The role of the type of flows, turbulent and laminar, for reducing SSI in OTs is still widely debated, with a particular focus on prosthetic surgery (3). A recent meta-analysis found no benefit of laminar airflow over turbulent ventilation in reducing the risk of SSI in total hip and knee arthroplasties and abdominal surgery (6). Another study evaluated the cost-effectiveness of laminar airflow systems for total shoulder arthroplasty, concluding that to justify the installation and maintenance costs of this technology, a high number of total shoulder arthroplasty with a high reduction in periprosthetic joint infection rates are required (7). A multicentre study found that there was a significant relation between the turbulent ventilation system and particle counts with increased air microbial counts, but not with wound contamination (8). Measures to increase OT air turnover can ensure a reduction in the number of particles and the bacterial load in the room (9). However, sometimes the desired result is not achieved with an increase in energy consumption and costs (10).
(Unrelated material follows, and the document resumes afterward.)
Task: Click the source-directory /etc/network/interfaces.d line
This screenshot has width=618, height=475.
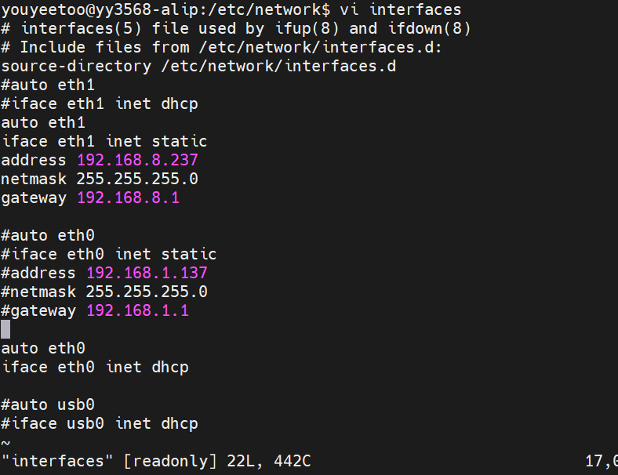Action: click(x=198, y=66)
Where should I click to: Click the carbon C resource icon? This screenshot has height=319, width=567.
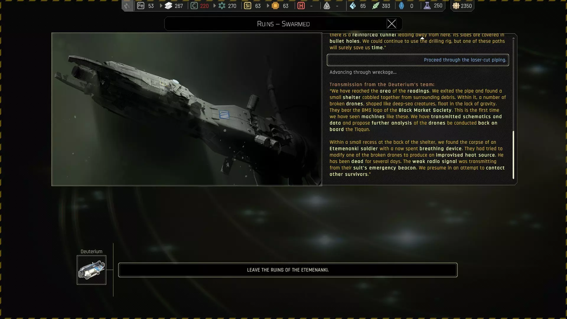[194, 6]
Door openings have an impact on air quality. The positive air pressure of the OT should prevent contamination by outside air, but under certain conditions, this can be cancelled or reversed by opening the door and failing OT prevention measures, with an increase in bacteria and airborne particles (11–13). Although a strong relationship among air contamination, microbial contamination and SSI is still debated, it is logical to assume that airborne particles may be potential carriers of pathogenic bacteria and an additional potential cause of SSI. Electronic particle counting can be taken as an objective measure of the efficacy of air systems in OTs and a predictor of the risk of SSI (8, 14).
This research aims to evaluate particulate matter (PM) and microclimatic variations resulting from the door opening in different types of OTs.
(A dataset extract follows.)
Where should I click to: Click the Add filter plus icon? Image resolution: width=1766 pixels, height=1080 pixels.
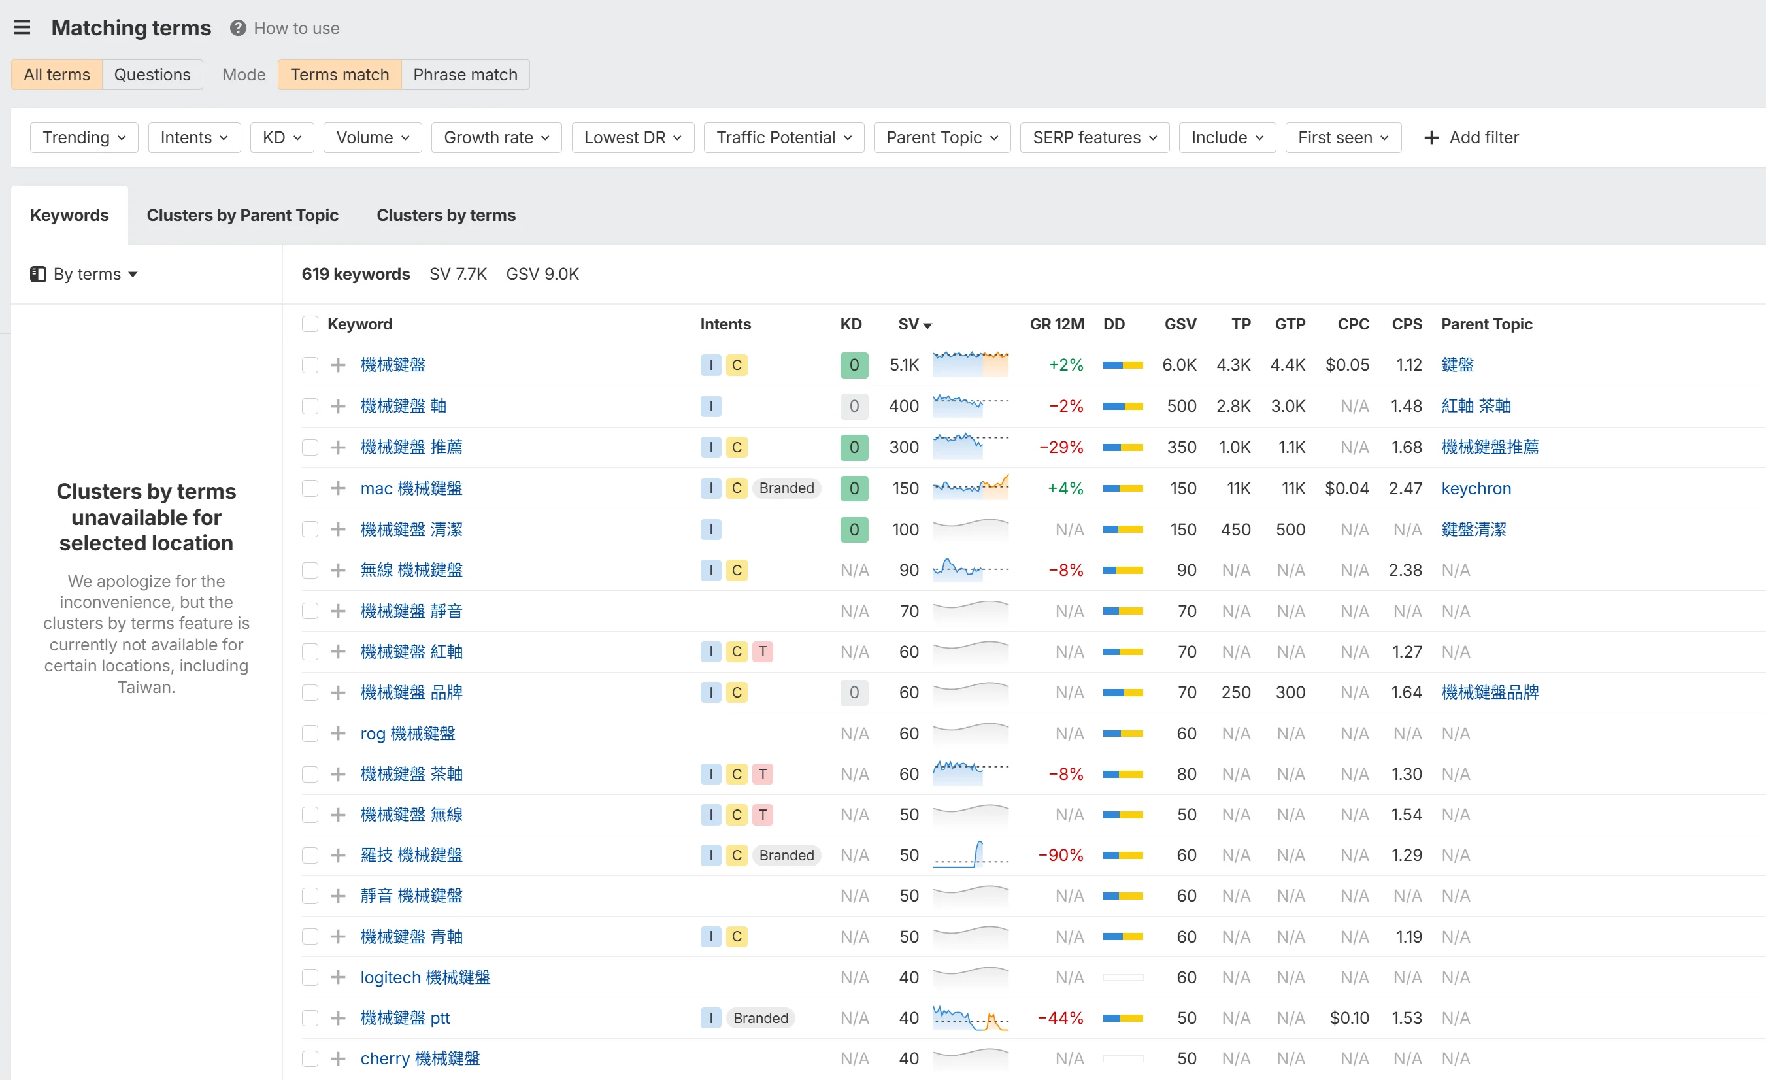[1431, 138]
Between December 2019 and February 2020, a cross-sectional study compared levels of airborne particulate, differential pressures and microclimatic parameters in five different types of OT, at a teaching hospital of Siena, in the following two experimental conditions: 1) doors closed and 2) opening/closing of the main door. The entire opening and closing operation lasted 25 s: the door remained open for 10 s and the opening/closing movement lasted 15 s. The opening/closing was run twice. The recording period was defined within 6 min to ensure that any measurements would cease to vary. Temporal data were recorded with a sampling time of 1 min. The PM and other parameters were recorded in seven locations for each room, alternating the two studied conditions.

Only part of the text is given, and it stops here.